Il Chiaretto e la Gran Menzione del Vinitaly
Post by Elena Parona
Qualche settimana fa qui alla Basia abbiamo ricevuto la bella notizia che il nostro Chiaretto La Moglie Ubriaca 2009 è stato premiato col Diploma di Gran Menzione al Concorso Enologico Internazionale del Vinitaly 2010. La notizia non è certo fresca di giornata, ma se non altro il tempo trascorso permette l’occasione di far emergere qualche considerazione che ci fa ben sperare e rafforza la nostra convinzione nella bontà del percorso che abbiamo intrapreso.

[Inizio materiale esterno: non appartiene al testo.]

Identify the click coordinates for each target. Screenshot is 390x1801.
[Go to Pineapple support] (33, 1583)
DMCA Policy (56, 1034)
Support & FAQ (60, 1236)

Questo risultato infatti rappresenta la conferma del valore di una ricerca sulla qualità che per forza di cose, in una piccola azienda come la nostra, non può essere perseguita attraverso l’impiego di tecnologie sofisticate o attraverso un controllo meccanizzato e rigido dei processi, in funzione di un risultato predeterminato in base a strategie commerciali. Al contario, passa attraverso l’esperienza e la sensibilità maturate in anni di lavoro sul campo, affinando la capacità di dialogare e di lavorare in sinergia con l’imprevedibilità dei cicli naturali; attraverso lo sforzo continuo nel cercare le soluzioni migliori e talvolta più ingegnose per ottenere il meglio di ciò che la pianta ed il frutto possono dare, lavorando continuamente per valorizzare ciò che rende un prodotto davvero unico e ricco di una propria storia.
Questo risultato ci permette di dire con soddisfazione ed ottimismo che nel nostro mondo c’è ancora spazio anche per noi, piccoli artigiani del vino, per dire la nostra. Perseguire l’eccellenza attraverso semplici gesti, cure ed attenzioni quotidiane, attraverso un confronto costante con ciò che la natura ci offre, è in definitiva ciò che amiamo fare. Alimentare un sapere che si coltiva e si conserva, che rimane custodito in una terra e nell’esperienza di chi ne cresce e ne raccoglie i frutti con rispetto; è il lavoro che abbiamo appreso da una tradizione e che ci piace portare avanti. Ed è il lavoro che ci piace raccontare a chiunque abbia la curiosità di scoprirne i frutti, affondando i sensi nel bicchiere fino all’ultimo sorso. Con la certezza ovviamente che in ciascuna bottiglia non troverà nulla di diverso da quello stesso vino che ha saputo affascinare e colpire la Giuria del concorso: abbiamo già abbastanza da fare da non poterci permettere di crescere dei figlioli di serie A e dei figlioli di serie B!